Yine her şiirde tekrarlanan yeni mekân arayışı, personanın görünme isteğiyle bağdaştırılabilir. Bu mekân arayışı haliyle varoluştan da bilindiği gibi aidiyet duygusunun yoksunluğundan kaynaklıdır. Oğlan Çıkmazı’ndaki birçok şiirde bu aidiyet yoksunluğu tekrarlanır. Birkaç örnek vermek gerekirse: “uzundur gürültülere aitim” sf. 33 “adımdaki can silindi / bir oğul ben kaldım dünyada” sf. 72 “durmadan olduğum yere sığmaya çalışıyorum” sf. 71 “belki de kalkmayı taklit ettim yıllarca” sf. 67 Nehir Mektubu adını verdiği ve Virginia Woolf’un mektubundan alıntıladığı cümlelere, yani yarım kalmış bir sese ortak olma isteği yine bu aidiyet yoksunluğunun bir göstergesi.

Bir diğer konu da hiç kuşku yok ki kitaptaki sesin ve ritmin anlama dönüşmesidir. Oğlan Çıkmazı’nı okuyanlar sesin ve ritmin şiirde karşılığının nasıl olabildiğini göreceklerdir. Kitaptaki imgesel dünya ritmin de yoldaşlığıyla kesintiye uğramayan bir sese karşılık gelir.
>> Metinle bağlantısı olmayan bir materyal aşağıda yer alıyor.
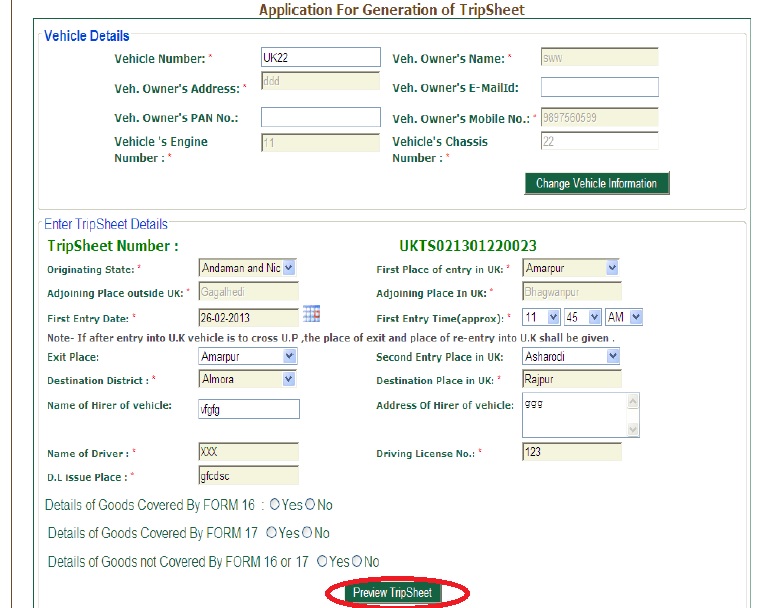This screenshot has height=608, width=764.
Task: Open the Destination District dropdown
Action: coord(289,380)
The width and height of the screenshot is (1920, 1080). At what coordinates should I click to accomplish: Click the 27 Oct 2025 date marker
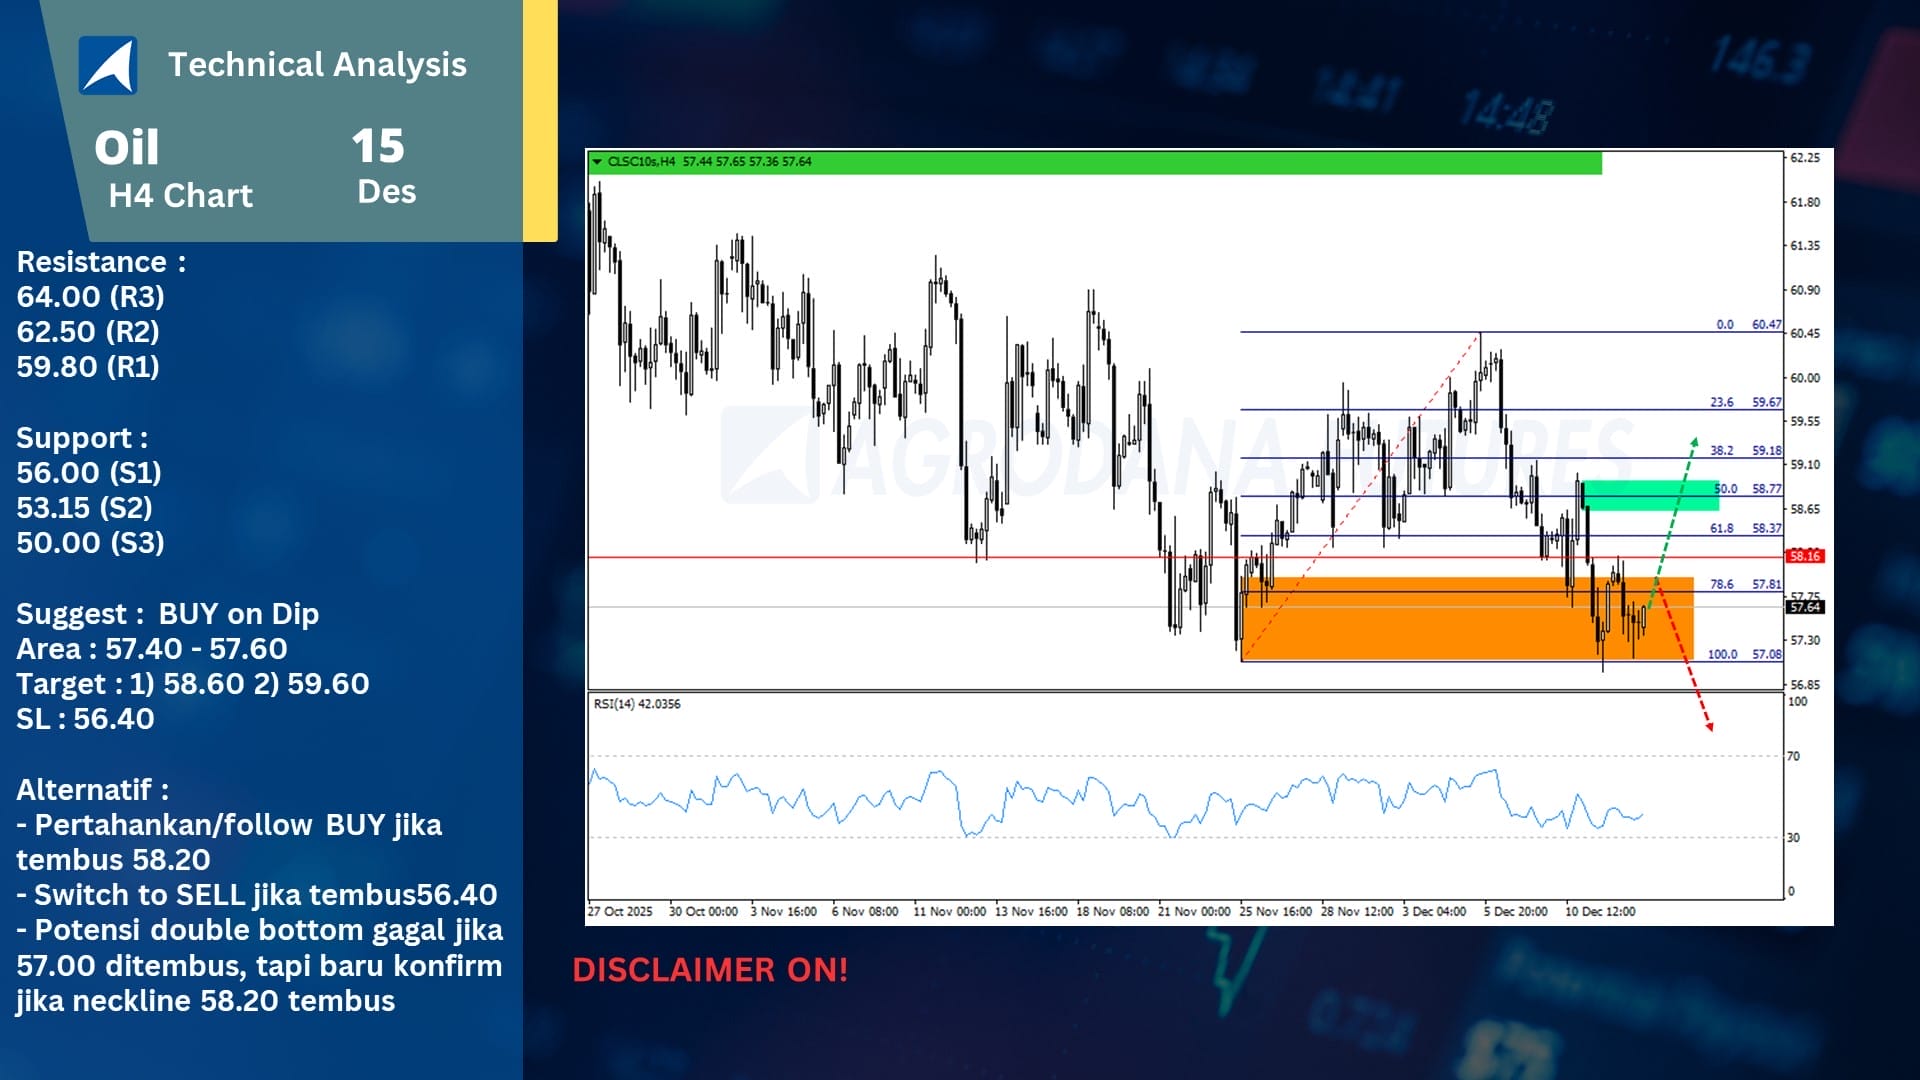point(620,911)
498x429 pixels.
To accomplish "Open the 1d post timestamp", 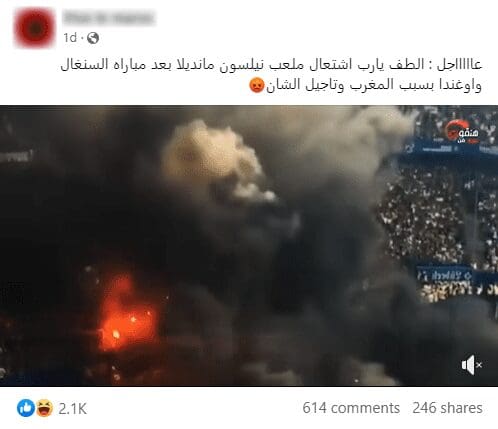I will pos(70,38).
Her ne kadar şiirdeki ses, ritim, müzikalite sözcüklerle, sözcüklerin konumlandırılmasıyla sağlansa da Oğlan Çıkmazı’nda bu durum çoğunlukla anlam ile sağlanmaya çalışılıyor. Öyküde ve romanda sıkça denk geldiğimiz çatışma mekanizması, Oğlan Çıkmazı’nda ritmi sağlamak için kullanılıyor ve bir gerilim yaratmaya çalışılıyor bununla. Örnek verdiğimiz kısımların devamında ise bu gerilimi biraz daha üst safhaya çıkaran bir dizeyle karşılıyor okurlar: “sorarım derimdeki bu tat anlaşılmak için değilse ne” sf.17

Gerilimi ve ritmi anlam bakımından devam ettiren bir diğer nokta da personanın saklandığı yerin güzel olduğu söylendiği kısım. Öyle ki saklandığı yerden kaçtığı takdirde, yani göründüğü zaman işler hiç istediği gibi gitmeyecek izlenimi söz konusu: “kınında güzel her şey” sf.18
Oğlan Çıkmazı iyi bir kitap. En başta da değindiğim gibi lirik anlatımcı ya da lirik benci örneğine ve şiirde ses, ritim, müzikalite nasıl olur, nasıl becerilire iyi bir örnek.